For Christians, walking in the will of God is critically important. Understanding how your uniqueness in Christ relates to the world provides the opportunity to thrive and spread the Good News in the unreached parts of society. Even those skilled in ministry can find themselves venturing into opportunities to be influential in the business sector. I believe that God is calling many Christians to break out of the box and pursue ministry in the marketplace, trust Him by taking opportunities to work in secular settings, and strategize for success. Isaiah 43:19 “Behold, I am doing a new thing; now it springs forth, do you not perceive it? I will make a way in the wilderness and rivers in the desert.”
For years, I struggled to reconcile my passion for ministry and the marketplace. As a young minister, I found myself equally intrigued by the stories of great evangelists and the stories of entrepreneurs that used their influence to change the world. While the aspiration to be like the men and women I admired was immense, my reality painted a different picture. I was broke. Not only was I broke, but I faced the hard truth that I did not have the financial resources to accomplish what I felt God was calling me to do in ministry. Please don’t get me wrong, money does not make a ministry successful, but it sure does help. After all, the Bible states: “Money answers everything.” (Ecclesiastes 10:19).
As a Campus Staff Minister at a major Christian non-profit, I was tasked with raising a substantial budget to support the work of ministering the Gospel to students at Wesleyan University. After eight months of meeting with fundraising coaches and pitching the ministry to over 200 potential philanthropic partners, I was only able to raise half of my original fundraising goal. Little did I know that my failure to secure funding would be the catalyst to discovering my destiny in Christ.
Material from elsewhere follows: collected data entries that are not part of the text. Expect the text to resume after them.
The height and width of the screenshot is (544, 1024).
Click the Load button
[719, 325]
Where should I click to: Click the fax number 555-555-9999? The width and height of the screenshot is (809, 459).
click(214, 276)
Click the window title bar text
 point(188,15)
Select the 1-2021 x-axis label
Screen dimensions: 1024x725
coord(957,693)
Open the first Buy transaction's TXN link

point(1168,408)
Like many other young ministers, my desire to be an entrepreneur was distinctly separate from my desire to preach the Gospel. Because of this, I attributed my failures to lack of networks, lack of skill, and poor personal leadership, only to find that the deeper issue at play was that I was inauthentically engaging the call of God on my life. God called me to be a minister and an entrepreneur. In essence, an “EntreVangelist.”
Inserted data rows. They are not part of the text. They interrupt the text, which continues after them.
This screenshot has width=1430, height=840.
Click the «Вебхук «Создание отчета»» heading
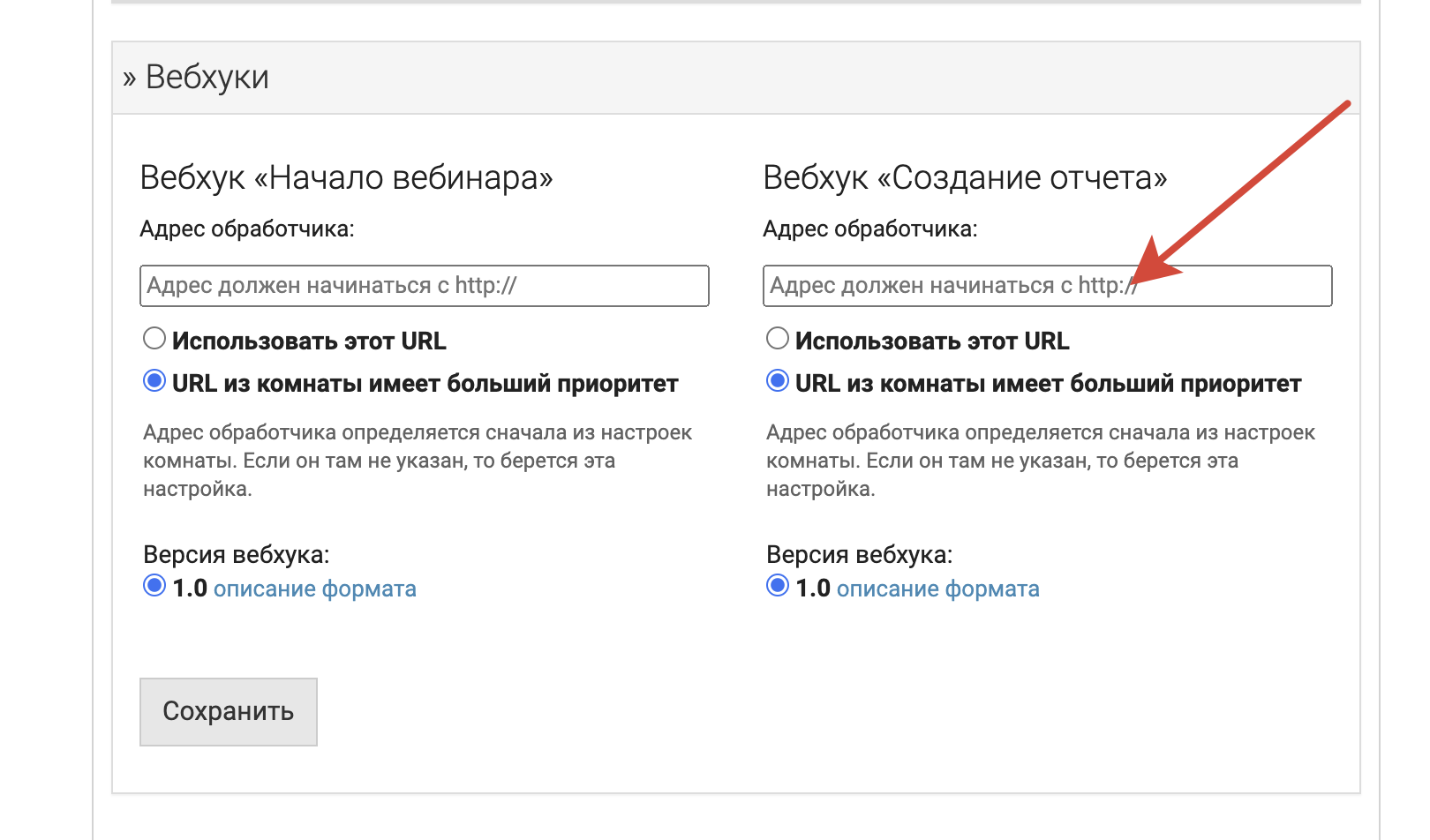tap(965, 178)
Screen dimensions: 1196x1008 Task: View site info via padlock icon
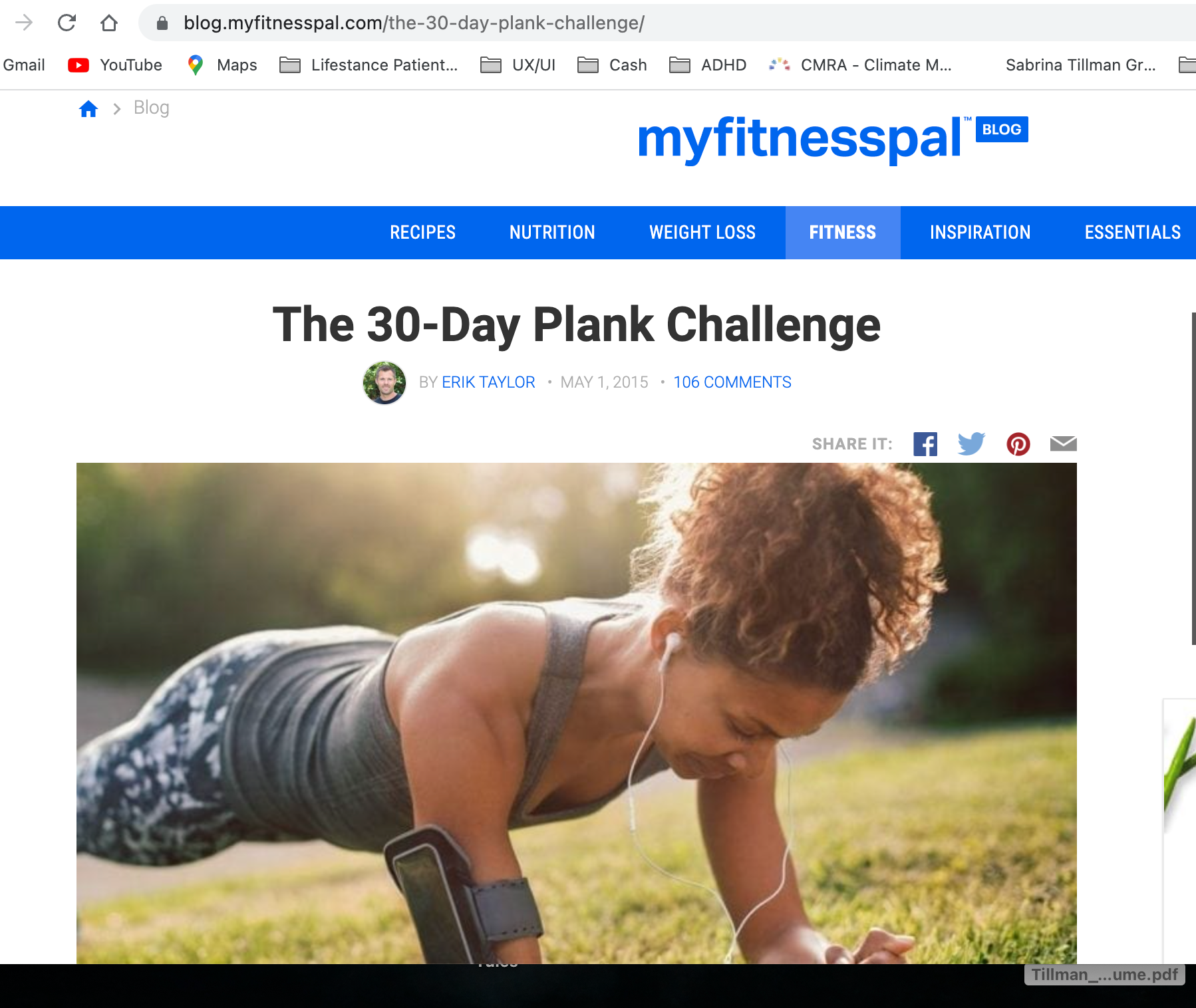click(x=162, y=23)
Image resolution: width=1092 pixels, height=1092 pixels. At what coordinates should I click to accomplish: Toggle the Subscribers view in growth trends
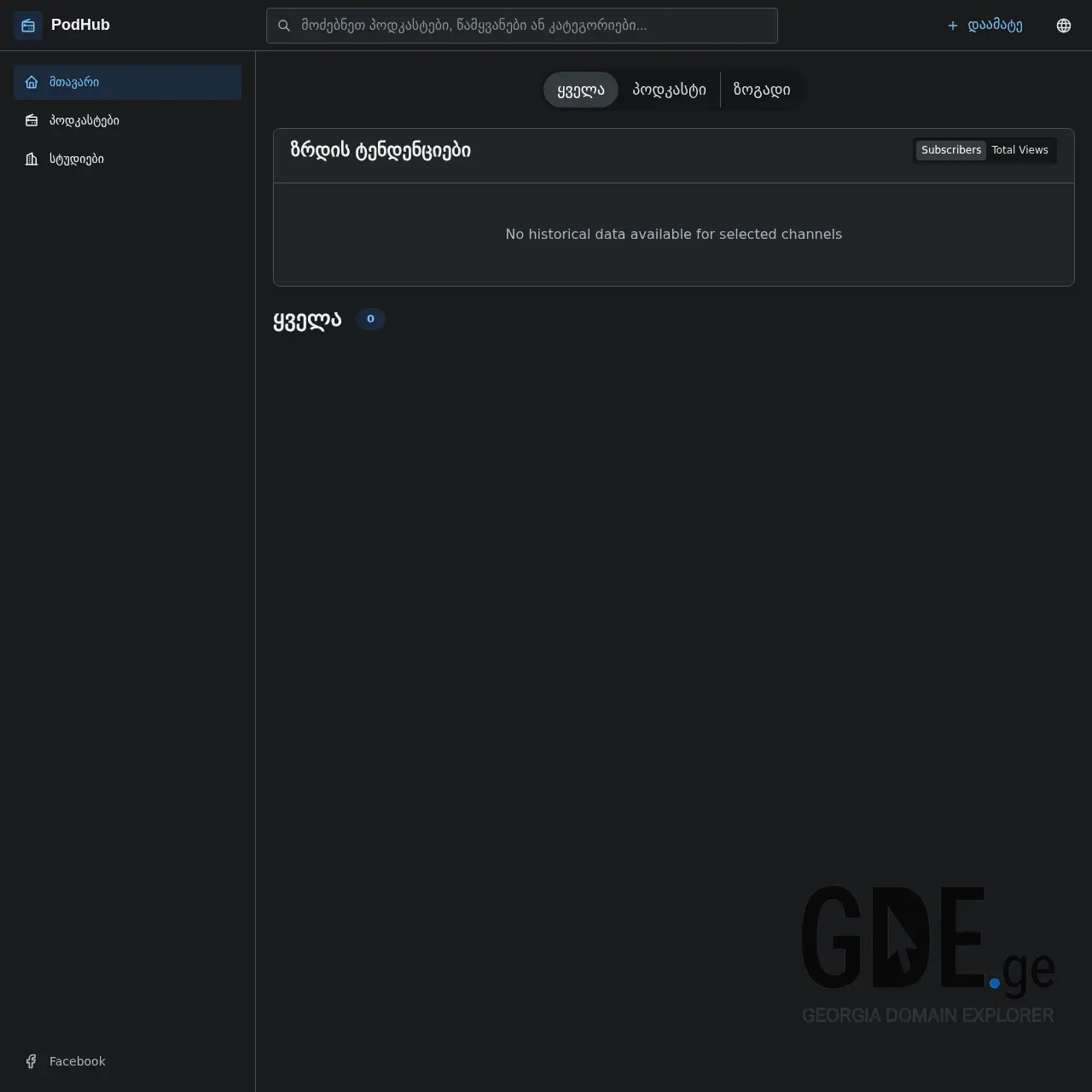pos(950,150)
I had spent nearly a decade preaching, serving on non-profit executive boards, traveling on missions nationally and internationally, and ministering in my local church. Yet, I never thought of taking the skills I acquired in ministry into the marketplace until I received what seemed to be a random call from a multi-millionaire asking me to work for him. He remembered my fundraising pitch from years ago. Now, it was his chance to pitch his multimillion-dollar project to me.
During the interview, I listened intently, mentally documented the areas needed for improvement, and made a suggestion that changed the project’s trajectory. Within a few weeks, I became the lead consultant. From that point on, I leveraged the skills I learned in ministry to lead a team of consultants, hire staff, and successfully pitch the project to city officials. While this opportunity transitioned me into a better understanding of God’s will for my life, I realized that I was internally conflicted by my desire to minister outside of the confines of the box I created around my calling. To address this internal struggle, I needed to clear up a misconception within myself regarding ministering in the marketplace.
Misconception: Ministry and the Marketplace Must be Separate
The misconception that deterred me from merging my skills in ministry and the marketplace was that I believed they were distinctly separate. Remember the story in the Bible where Jesus entered the temple courts and drove the money changers and merchants out of the temple? Well, for many that Scripture has been used to justify a separation between business and church; however, when one takes a closer look at Matthew 21:13, they will notice that Jesus declares: “My house will be called a house of prayer,’ but you are making it ‘a den of robbers.” This narrative focuses on the merchants and money changers perverting the House of God for personal gain. When Jesus forcefully redirects those exploiting the temple, He re-shifts the focus back to its primary use as a house of prayer. So, does this justify that the church and business should remain separate? The answer is no.
One thing to consider is that churches in America are legally and practically a business. Many, if not most churches have budgets, paid and volunteer staff, insurance, and boards of directors. In fact, the estimated hundreds of thousands of Protestant churches in America collect billions in revenue each year. They provide services, strategic planning, community development, networking events, conferences, and workshops that are considered valuable services in secular industries. A critical concept to understand is that the Church is a business and a ministry. As stewards entrusted with leading both, we should never forget that the primary function of the Church must always remain for the worship of God.
In her new book, Seller of Purple, Dr. Tasha M. Brown lays out a solid framework for newbie women entrepreneurs.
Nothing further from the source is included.